閑話休題、ダンジョンに入れるようになってからというもの、ジーンはどうするか悩んだ。初層ならともかく、最階層まで到達した、ボスを討伐するのであればパーティーを組むのが定説である。


斥候、アタッカー、タンク、ヒーラー、テイラー、弓兵…、そのパーティー、階層のモンスター、条件によってどの役職をメンバーにいれるか決められる。
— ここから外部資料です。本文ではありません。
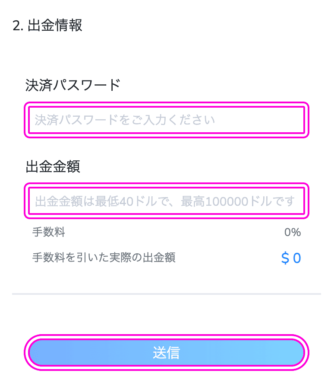Click the 決済パスワード field label
This screenshot has height=383, width=334.
[73, 85]
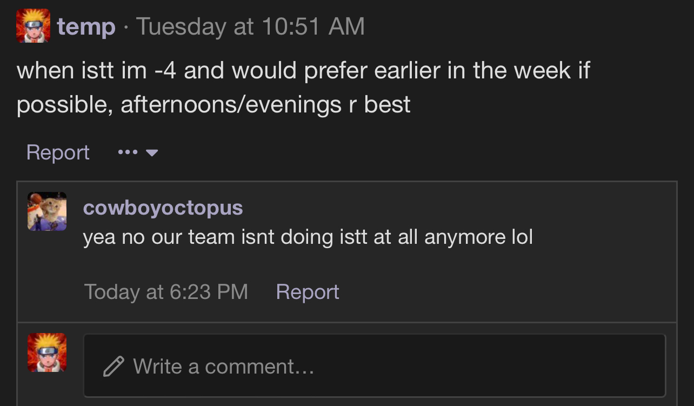Click post line 'afternoons/evenings r best'
694x406 pixels.
click(265, 104)
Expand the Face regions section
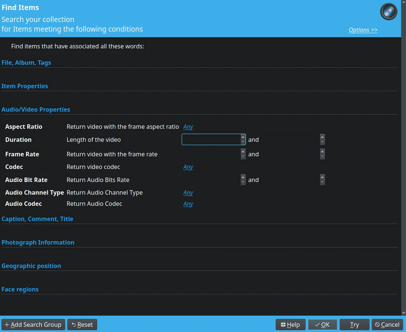 [20, 289]
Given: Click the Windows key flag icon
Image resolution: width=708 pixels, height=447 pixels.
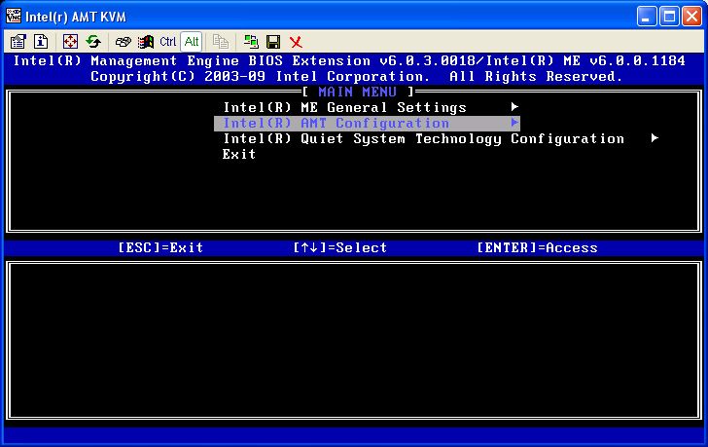Looking at the screenshot, I should [x=146, y=42].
だがジーンはそれら全てが面倒くさかった。クランに入り、人間関係を築き上げ、連携を磨き、己の手の内をみせる。それらをやらなくてもいいのでは?と思ってしまったのだ。


とどのつまり、慢心である。慢心、ダメ、絶対。


それからジーンには神様から特典として能力をもらい、一人でダンジョン攻略を達成できるだけの力と知恵があったのも原因の一つであった。ここが二十一世紀じゃない世界だからと倫理観を若干捨てたコスパを考えたダンジョン攻略の仕方もよくなかった。他の冒険者たちの反応をみれば一目瞭然なのにジーンはダンジョンをクリアするためあるときは毒を散布したり、囮を使って階層を走り抜けたり、モンスター同士を争わせたり、卵を盗んでみたり、切り刻んだモンスターを使ったり、とまあ有りとあらゆる手を使って階層をクリアしていく。最下層もそんな調子でクリアしてしまった。
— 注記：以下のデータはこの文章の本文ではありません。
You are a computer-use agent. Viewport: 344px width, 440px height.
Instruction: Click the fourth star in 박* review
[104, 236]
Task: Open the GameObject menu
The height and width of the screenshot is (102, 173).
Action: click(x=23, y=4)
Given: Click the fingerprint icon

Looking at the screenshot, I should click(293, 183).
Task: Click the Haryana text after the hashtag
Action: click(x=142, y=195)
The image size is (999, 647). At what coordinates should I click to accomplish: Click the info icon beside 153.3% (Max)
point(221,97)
そんなわけで二十一世紀の倫理観を若干捨て、ダンジョン攻略をしてしまった結果ジーンは”とてつもなく恐ろしい魔女”と呼ばれるようになってしまったのだった。




もう、手遅れだなこれ。諦めて漂浪でもしようかなと考えていた矢先だった。一目惚れしたのである。この下りは割愛して結論から言ってしまえば失恋したのだが。


その結果、やっぱりこの世界きた当初に抱いた願望。つまり顔がいい子、侍らせるか!になったわけだが。前途多難である。



そもそもダンジョンを必死になって攻略したのだってお金欲しさだ。お金がなきゃ養えないし、そもそも自分も養えなければ他人なんてもっと養えるはずがない。それに顔がいい子を養うならばそれそうの維持費がかかる。維持費をケチるなんて持っての他。なんて色々やっていたら紆余曲折してしまったがここからがスタートなのだ。不名誉な二つ名がもう既にあるのだから、気にしたら負けである。


ジーンは未だにそういった用途で奴隷を欲していると思われているのだろう。まだリュウは精神耐性やら鉄鋼の肉体をもった奴隷の話をしている。少し鋼鉄の肉体をもった奴隷の話は興味があるがそれはそれ。


ジーンはジーンのためだけの楽園を作る。そのためにはまずリュウが魔法やダンジョン研究の為に奴隷を買いにきたという前提を崩さなければならない。ならば



「すみません、年端もいかなく、完全に身寄りがない奴隷を求めているのです。」


「…なるほど、そうでしたか!ならこちらのダンジョンにて見つかった麻痺耐性のあるこちらの亜人族の十歳などいかがでしょうか?」



あるえ?どうしてそうなった??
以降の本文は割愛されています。